Work to complete:
Say how many lines in the data hold "three". Nothing else belongs in the answer.

*** Opening of Supplied information ***

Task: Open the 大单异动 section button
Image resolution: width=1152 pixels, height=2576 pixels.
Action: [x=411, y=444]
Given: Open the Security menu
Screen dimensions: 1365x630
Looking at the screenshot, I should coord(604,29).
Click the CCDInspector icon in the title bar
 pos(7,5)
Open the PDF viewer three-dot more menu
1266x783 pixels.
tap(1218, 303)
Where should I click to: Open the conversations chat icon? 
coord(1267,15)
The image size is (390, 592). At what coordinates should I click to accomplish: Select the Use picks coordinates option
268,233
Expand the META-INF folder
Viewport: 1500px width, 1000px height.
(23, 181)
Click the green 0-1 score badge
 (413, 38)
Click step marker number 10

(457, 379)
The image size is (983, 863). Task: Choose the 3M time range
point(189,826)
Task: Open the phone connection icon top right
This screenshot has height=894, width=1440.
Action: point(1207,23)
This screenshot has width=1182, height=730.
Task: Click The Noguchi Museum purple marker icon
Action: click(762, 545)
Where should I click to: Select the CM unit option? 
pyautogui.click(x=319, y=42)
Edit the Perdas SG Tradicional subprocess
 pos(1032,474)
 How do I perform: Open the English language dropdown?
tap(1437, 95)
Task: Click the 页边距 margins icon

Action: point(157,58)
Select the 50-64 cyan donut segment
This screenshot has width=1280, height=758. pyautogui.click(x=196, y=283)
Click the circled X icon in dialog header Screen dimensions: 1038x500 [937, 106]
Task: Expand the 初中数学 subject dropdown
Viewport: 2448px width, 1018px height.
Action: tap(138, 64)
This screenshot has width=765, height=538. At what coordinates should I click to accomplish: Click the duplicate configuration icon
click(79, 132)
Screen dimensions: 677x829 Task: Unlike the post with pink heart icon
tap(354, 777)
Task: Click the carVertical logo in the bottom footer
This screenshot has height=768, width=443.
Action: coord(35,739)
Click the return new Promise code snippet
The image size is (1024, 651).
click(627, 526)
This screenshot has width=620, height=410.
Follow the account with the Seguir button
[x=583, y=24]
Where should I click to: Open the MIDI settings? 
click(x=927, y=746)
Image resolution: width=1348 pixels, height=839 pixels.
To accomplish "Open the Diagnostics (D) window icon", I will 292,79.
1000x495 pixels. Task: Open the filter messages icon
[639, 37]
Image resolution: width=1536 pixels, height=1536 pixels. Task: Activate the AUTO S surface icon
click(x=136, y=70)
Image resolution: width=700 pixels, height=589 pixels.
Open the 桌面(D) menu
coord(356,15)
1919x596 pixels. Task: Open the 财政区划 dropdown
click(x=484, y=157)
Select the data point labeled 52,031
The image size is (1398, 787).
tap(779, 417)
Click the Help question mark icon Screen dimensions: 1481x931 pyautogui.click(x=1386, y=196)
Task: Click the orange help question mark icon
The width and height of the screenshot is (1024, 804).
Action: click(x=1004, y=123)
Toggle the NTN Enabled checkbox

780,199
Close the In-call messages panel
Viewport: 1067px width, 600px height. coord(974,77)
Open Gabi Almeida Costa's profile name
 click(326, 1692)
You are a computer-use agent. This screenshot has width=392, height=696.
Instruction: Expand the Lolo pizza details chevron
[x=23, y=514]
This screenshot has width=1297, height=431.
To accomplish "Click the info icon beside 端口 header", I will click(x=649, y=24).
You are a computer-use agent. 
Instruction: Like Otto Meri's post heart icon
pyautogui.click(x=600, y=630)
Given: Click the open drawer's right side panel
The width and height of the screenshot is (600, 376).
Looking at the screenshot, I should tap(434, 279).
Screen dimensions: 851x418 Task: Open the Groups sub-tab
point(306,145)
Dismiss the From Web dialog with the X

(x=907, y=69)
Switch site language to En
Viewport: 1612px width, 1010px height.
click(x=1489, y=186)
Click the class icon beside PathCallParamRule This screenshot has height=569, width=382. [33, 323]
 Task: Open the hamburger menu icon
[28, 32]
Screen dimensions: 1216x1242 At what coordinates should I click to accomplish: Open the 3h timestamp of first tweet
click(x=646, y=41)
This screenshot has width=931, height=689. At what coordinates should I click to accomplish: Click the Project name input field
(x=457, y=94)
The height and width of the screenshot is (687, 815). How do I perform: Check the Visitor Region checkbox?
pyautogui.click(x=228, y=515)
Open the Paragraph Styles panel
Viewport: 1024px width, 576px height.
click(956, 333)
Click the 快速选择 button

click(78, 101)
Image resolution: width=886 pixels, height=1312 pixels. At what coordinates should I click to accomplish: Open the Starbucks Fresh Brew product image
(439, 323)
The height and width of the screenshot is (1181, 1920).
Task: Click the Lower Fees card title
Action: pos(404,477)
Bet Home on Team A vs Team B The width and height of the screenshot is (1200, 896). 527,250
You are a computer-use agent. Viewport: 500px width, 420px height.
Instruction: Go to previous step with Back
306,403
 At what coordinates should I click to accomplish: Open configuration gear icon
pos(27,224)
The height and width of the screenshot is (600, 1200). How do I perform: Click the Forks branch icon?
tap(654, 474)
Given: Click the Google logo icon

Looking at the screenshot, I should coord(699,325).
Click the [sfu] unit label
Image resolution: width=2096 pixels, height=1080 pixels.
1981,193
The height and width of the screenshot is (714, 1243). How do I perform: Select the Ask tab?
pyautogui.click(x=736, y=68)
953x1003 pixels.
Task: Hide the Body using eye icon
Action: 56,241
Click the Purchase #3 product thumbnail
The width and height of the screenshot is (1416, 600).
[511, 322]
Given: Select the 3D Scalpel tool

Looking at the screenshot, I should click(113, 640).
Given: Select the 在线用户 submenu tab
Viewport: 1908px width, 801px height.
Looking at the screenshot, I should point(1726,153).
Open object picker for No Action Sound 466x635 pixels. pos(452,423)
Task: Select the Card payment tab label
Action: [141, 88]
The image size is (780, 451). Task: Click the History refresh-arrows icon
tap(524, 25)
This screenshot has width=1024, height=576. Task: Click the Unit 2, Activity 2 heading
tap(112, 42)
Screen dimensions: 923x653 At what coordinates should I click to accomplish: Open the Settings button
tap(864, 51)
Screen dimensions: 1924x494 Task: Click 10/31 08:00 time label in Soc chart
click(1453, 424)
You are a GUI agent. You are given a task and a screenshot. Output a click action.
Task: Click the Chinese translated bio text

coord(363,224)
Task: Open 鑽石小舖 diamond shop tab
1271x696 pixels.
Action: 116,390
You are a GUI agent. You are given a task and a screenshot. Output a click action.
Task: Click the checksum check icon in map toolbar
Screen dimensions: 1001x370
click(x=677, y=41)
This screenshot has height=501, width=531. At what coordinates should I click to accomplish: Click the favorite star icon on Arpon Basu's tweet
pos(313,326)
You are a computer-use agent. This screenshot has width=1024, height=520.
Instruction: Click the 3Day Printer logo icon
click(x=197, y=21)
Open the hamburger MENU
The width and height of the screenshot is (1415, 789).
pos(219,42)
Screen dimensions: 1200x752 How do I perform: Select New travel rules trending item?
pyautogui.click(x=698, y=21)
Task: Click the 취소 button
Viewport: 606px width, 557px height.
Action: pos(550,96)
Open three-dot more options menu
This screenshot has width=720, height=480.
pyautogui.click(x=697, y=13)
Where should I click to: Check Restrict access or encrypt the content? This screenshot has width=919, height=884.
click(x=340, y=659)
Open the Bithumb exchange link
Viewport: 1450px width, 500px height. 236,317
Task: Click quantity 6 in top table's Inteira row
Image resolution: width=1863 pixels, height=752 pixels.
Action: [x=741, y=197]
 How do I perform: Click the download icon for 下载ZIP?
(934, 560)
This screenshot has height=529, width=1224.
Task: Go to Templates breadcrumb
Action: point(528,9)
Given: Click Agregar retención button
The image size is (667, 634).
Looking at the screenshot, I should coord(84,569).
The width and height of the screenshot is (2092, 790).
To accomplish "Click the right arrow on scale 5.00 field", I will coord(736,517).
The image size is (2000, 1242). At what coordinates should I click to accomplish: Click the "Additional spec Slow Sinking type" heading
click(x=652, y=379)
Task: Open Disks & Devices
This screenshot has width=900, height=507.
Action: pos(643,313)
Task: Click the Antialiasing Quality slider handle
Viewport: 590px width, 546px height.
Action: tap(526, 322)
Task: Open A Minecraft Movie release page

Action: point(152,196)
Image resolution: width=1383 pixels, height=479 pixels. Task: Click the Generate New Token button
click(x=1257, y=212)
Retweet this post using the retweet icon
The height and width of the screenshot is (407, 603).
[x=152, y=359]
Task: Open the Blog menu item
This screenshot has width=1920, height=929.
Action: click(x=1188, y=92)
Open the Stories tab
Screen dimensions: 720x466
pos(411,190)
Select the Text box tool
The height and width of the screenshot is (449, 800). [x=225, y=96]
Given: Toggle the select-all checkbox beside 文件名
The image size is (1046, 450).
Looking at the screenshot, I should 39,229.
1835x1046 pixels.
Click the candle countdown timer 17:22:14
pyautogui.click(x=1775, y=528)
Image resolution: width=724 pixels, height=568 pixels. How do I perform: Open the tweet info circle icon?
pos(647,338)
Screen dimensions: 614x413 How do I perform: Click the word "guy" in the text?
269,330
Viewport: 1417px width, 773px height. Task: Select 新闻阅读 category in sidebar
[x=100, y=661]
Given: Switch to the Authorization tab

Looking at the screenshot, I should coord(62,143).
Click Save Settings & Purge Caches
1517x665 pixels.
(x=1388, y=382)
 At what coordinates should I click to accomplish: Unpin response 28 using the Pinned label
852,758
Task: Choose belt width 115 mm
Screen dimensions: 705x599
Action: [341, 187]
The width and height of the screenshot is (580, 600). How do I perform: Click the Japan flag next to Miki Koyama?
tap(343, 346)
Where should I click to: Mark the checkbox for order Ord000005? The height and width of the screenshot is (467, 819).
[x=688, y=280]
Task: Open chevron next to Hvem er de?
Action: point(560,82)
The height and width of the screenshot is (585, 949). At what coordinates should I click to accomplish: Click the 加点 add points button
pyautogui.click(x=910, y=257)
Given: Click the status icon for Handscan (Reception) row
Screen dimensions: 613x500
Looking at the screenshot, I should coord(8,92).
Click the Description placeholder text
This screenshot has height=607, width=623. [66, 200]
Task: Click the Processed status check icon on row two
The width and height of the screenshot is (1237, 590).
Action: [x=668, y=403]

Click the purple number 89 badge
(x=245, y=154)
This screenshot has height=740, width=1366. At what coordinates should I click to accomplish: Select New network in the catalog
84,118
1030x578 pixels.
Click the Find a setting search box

*** Close of Supplied information ***

Response to this task:
2